» Brano:
◆ ◆ ◆ ◆

Una partecipante: mi sento come convalescente da una grave malattia, che un giorno migliora decisamente ma un altro giorno peggiora.
Un’altra: mi sento come fossi chiusa in una bolla e sospesa non so dove, per ora.
Un’altra: mi sento come un bambino che chiede.
Un uomo che ha perso due figli in varie età e la moglie: mi sento come un albero secco che fatica a trovare acqua per sopravvivere.
Altri: il cielo, un trifoglio, indicando così con la simbologia della natura una voglia di sperare per ricominciare.
Sono tutti spiragli dei personali stati d’animo che rappresentano un invito al dialogo per cercare vie costruttive per vivere ancora in positivo.
Il simbolo pur essendo una rappresentazione oggettiva è investito di soggettività e di valori simbolici personali. E’ un modo di concretizzare un significato, di raffigurare il senso che ha per noi un ricordo, un affetto, un legame.
Anche in chi vive un lutto anticipatorio spesso c’è il desiderio di lasciare alle persone care un segno simbolico della propria presenza. Ricordo un nonno ormai in fin di vita per un cancro del colon, che con uno sforzo fisico notevole ma con grande coraggio interiore, si recò a comprare tutine bellissime di varie misure successive per la sua nipotina appena nata che non avrebbe visto crescere. Quanto realismo sulla sua situazione e quanta delicatezza verso gli altri c’era in quella offerta simbolica di sé per essere ancora ricordato anche dopo la morte.
L’effetto è stato che lui viene infatti ancora ricordato per quel suo gesto a distanza di molti anni oltre la misura effettiva delle tutine, perché nel suo dono c’era un messaggio di profonda consapevolezza del suo stato e di amore per i suoi familiari. In quel gesto ha tramandato simbolicamente i suoi valori e la sua memoria, offrendo agli altri un significato costruttivo per il futuro.
Una mamma conserva un biglietto che la figlia le scrisse qualche tempo prima di morire per un incidente d’auto: “Mamma, vorrei essere come te!”. Naturalmente quel biglietto è diventato un simbolo che oggi la gratifica e la consola e la sprona a vivere in positivo anche in sua assenza, proprio perché allora era un modello per la figlia.
Inoltre ho potuto notare che gli oggetti simbolici aiutano perché non feriscono quanto l’immagine degli scomparsi. Per qualcuno del nostro gruppo infatti è molto doloroso a volte rivedere le foto oppure visualizzare dentro di sé i momenti vissuti con la persona morta, l’oggetto no, perché permette di concentrare l’attenzione su una forma diversa che tuttavia diventa inseparabile per il valore affettivo di cui è investita.

◆ ◆ ◆ ◆

» Materiale di studio:
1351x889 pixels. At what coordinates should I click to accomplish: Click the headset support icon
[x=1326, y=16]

◆ ◆ ◆ ◆

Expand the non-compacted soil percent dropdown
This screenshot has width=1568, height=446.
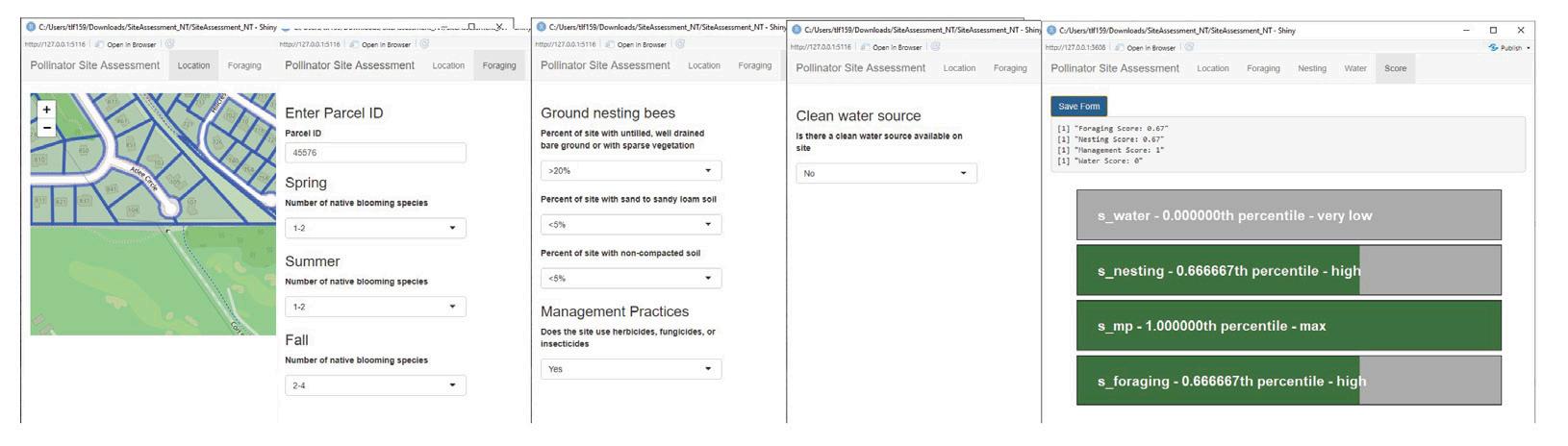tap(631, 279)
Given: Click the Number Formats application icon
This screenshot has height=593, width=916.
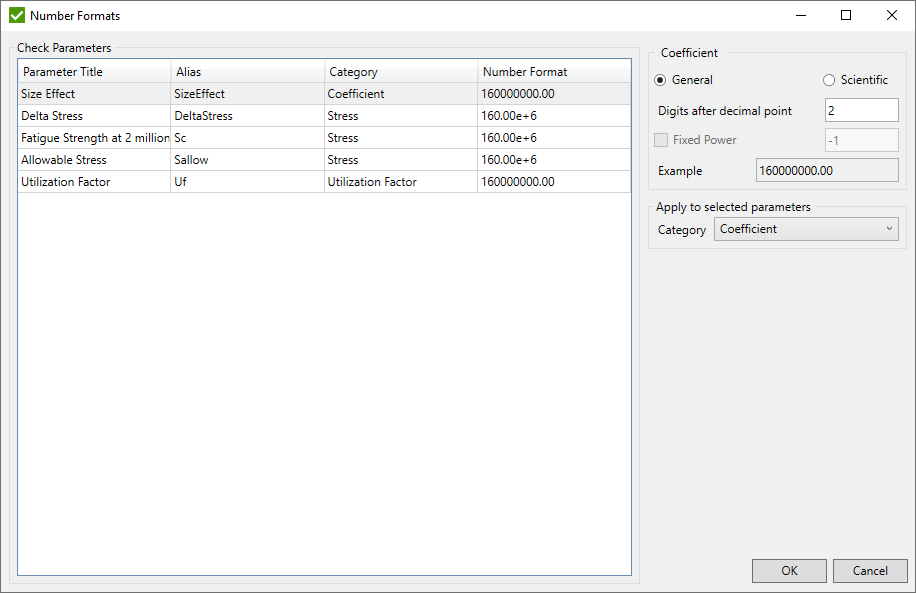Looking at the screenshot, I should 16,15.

◆ ◆ ◆ ◆

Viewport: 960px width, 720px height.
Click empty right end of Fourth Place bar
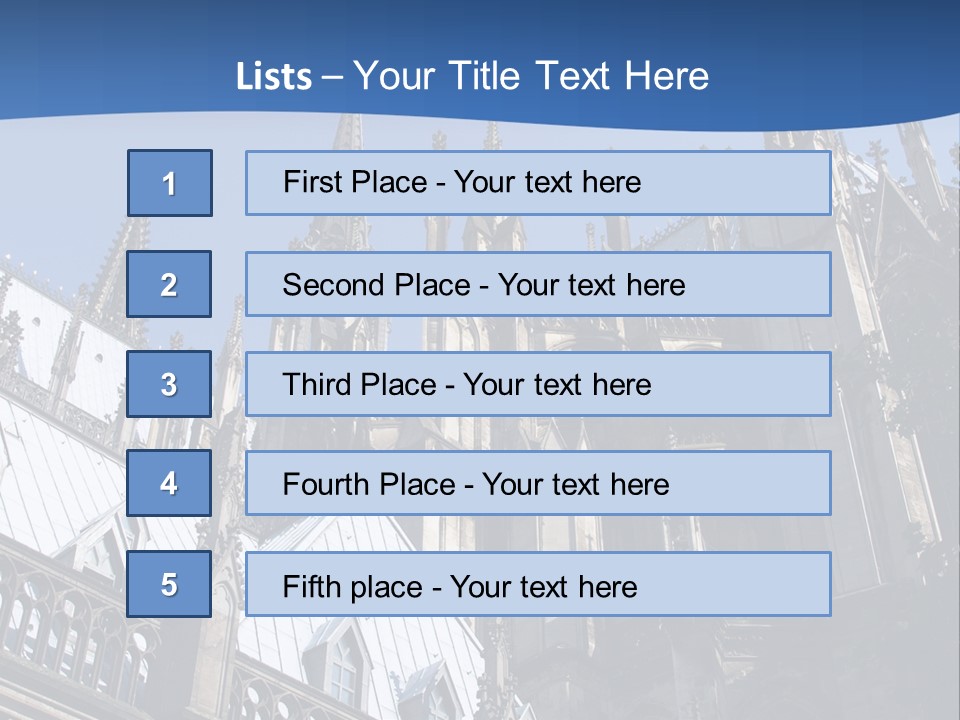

◆ ◆ ◆ ◆

» Esercizi:
**a.** Riscrivi in forma più breve il paragrafo del brano che inizia con «Inoltre ho potuto notare», mantenendo i fatti principali.
**b.** Secondo il brano, che cosa andò a comprare il nonno malato per la nipotina appena nata?
**c.** Per favore, continua il brano sugli oggetti simbolici nel lutto a partire dalla sua ultima frase.

» Le tue risposte:
**a.** Gli oggetti simbolici aiutano perché feriscono meno dell'immagine degli scomparsi. Per alcuni membri del gruppo è a volte molto doloroso rivedere le foto o rivivere dentro di sé i momenti passati con la persona morta. L'oggetto invece porta l'attenzione su una forma diversa, che diventa comunque inseparabile per il valore affettivo di cui è investita.

**b.** Tutine bellissime di varie misure successive.

**c.**
Il passo successivo è sapersi separare dai simboli.
Ho chiesto nel gruppo cosa accadrebbe se perdessero questi simboli cari. Mi hanno risposto che starebbero molto male per questa ulteriore separazione. Una mamma invece che li ha persi a causa di un furto in casa, ha già sperimentato il dispiacere del distacco ma ha così potuto riflettere che i valori le sono rimasti intatti.
Infatti si può anche pian piano rinunciare ai simboli, via via che si interiorizzano i significati e i sentimenti che ci legano ad essi: il passo ulteriore è dunque questo.
S. Francesco nella sua vita ce ne dà un esempio in quanto era arrivato alla nudità assoluta, eppure non era distaccato e apatico verso tutto ciò che lo circondava, anzi amava profondamente la natura ed ogni creatura con grande gioia.
In definitiva si può dire che un simbolo del defunto è un tentativo di ricordarlo concretamente: forse nasce dalla paura personale dell’oblio, vera morte dell’uomo vivente. La memoria è invece ancora luogo di relazione e per questo ne abbiamo bisogno.
Il simbolo dunque è rappresentazione oggettiva a sé e agli altri di un valore affettivo che in questo modo promettiamo di non dimenticare, fino a quando non maturerà in noi l’interiorizzazione totale del ricordo e dunque l’assimilazione dei doni-valori del defunto in noi stessi, che diventano radici per una nuova vita.


(1) Pediatra, Direttrice del Biennio di etica e umanizzazione dell’Associazione Raphael onlus a Bari e animatrice del Gruppo di mutuo aiuto per persone in lutto FUORI DAL BUIO. Autrice del libro Mi aiuti ad uscire dalla notte? (Ed. Camilliane 1999) e di un capitolo nel libro Sarà così lasciare la vita? (a cura di Livia Crozzoli Aite, Ed. Paoline 2001).